Mais de 5 mil famílias ligadas ao Movimento dos Trabalhadores Rurais Sem Terra (MST) iniciaram nesta segunda-feira (15) um protesto na cidade de Parauapebas, no sudeste do Pará. Segundo informações dos próprios manifestantes, a ocupação busca o cumprimento de acordo feito ainda em 2023 com o Instituto Nacional da Colonização e Reforma Agrária (Incra).
“A reivindicação é pela aquisição do imóvel para estabelecer acampamento, dando melhores condições de vida para acampados e a imediata vistoria de todos os latifúndios da família Miranda no sudeste do Pará”, informou o MST Pará em seu site oficial.

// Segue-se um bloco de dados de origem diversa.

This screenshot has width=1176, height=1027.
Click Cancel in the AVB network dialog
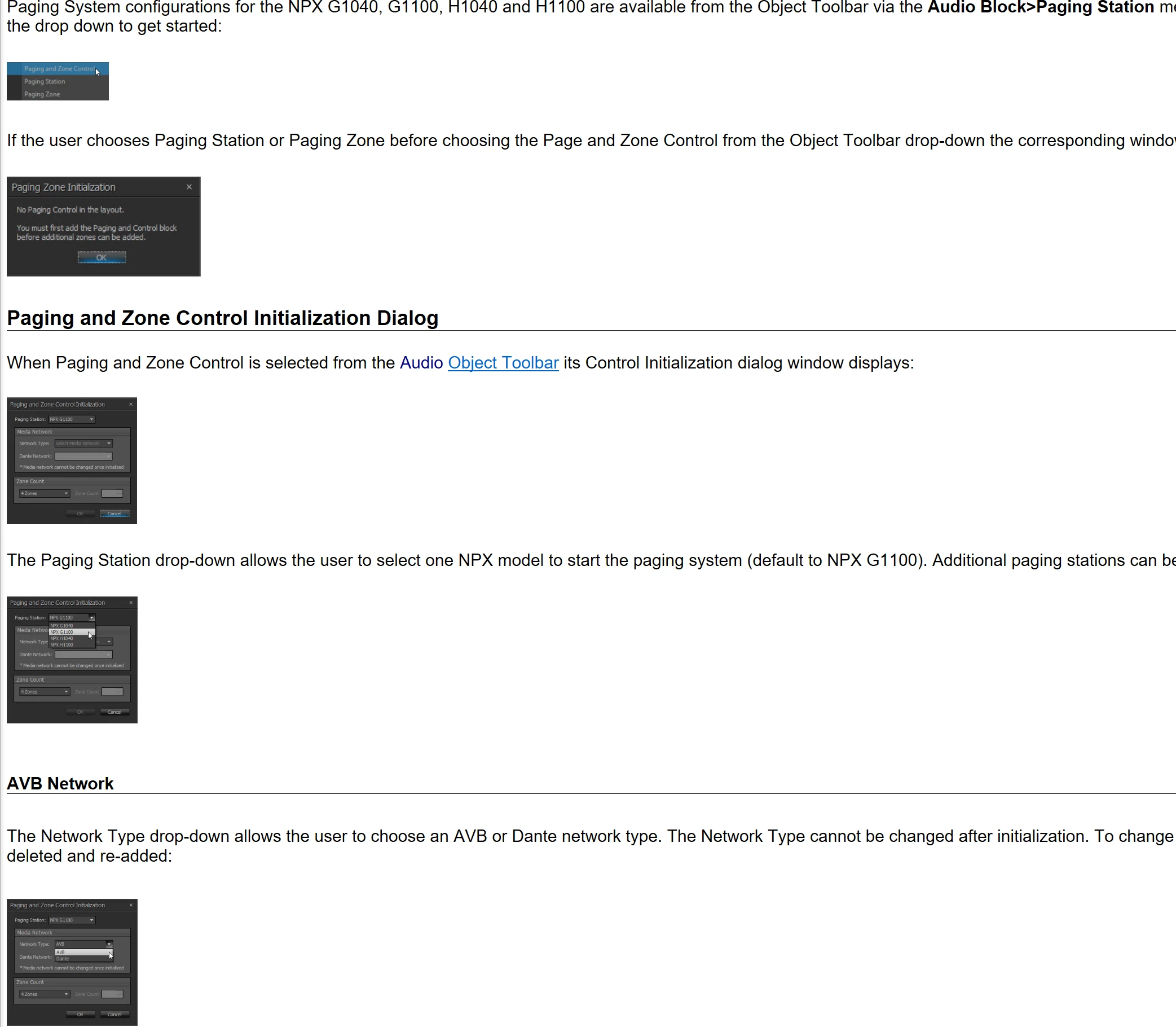(x=114, y=1015)
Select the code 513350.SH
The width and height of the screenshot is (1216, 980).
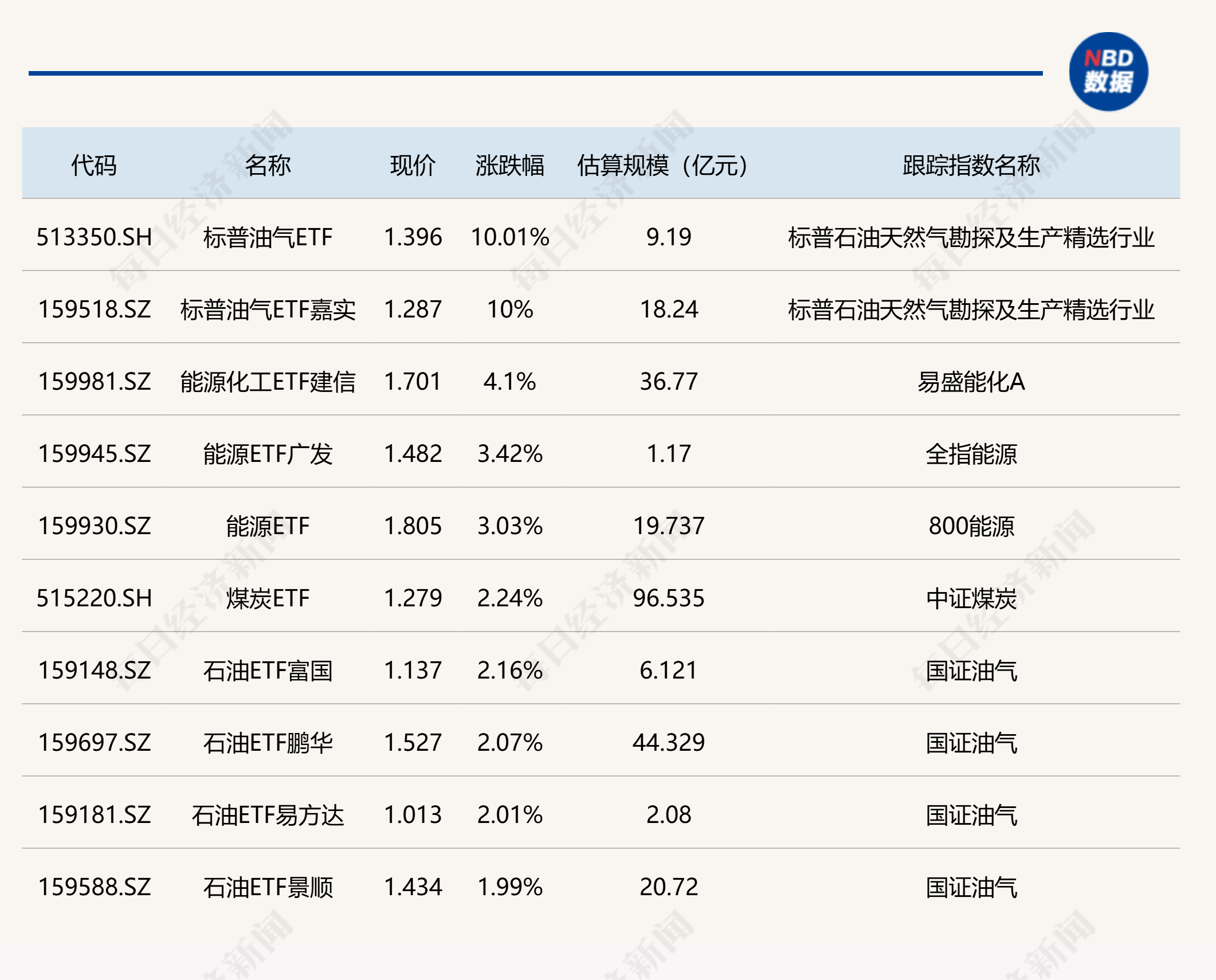[94, 237]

O movimento também solicita a vistoria de todas as 15 áreas levantadas pelo MST no estado. O integrante da direção nacional no estado, Pablo Neri, também falou sobre outras motivações da ocupação.
“Nós precisamos que o INCRA notifique a família Miranda, façam as vistorias e destinem terra griladas. São terras com processos ambientais, com crimes de trabalho escravo e garimpo ilegal para a Reforma Agrária. Queremos paz e não guerra!”, disse Pablo.
A movimentação faz parte da Jornada Nacional de Lutas em Defesa da Reforma Agrária, do Movimento dos Trabalhadores Rurais Sem Terra, que este ano traz o lema “Ocupar para o Brasil Alimentar”. Iniciada nesta segunda-feira (15), a ação já realizou mais de 24 ocupações em 11 estados brasileiros.
“Reafirmando a defesa da natureza e da produção de alimentos saudáveis, os trabalhadores e trabalhadoras no estado denunciam a violência no campo, em memória ao massacre de Eldorado do Carajás ocorrido há 28 anos e denunciando as práticas criminosas do agronegócio na Amazônia” disse ainda o MST Pará.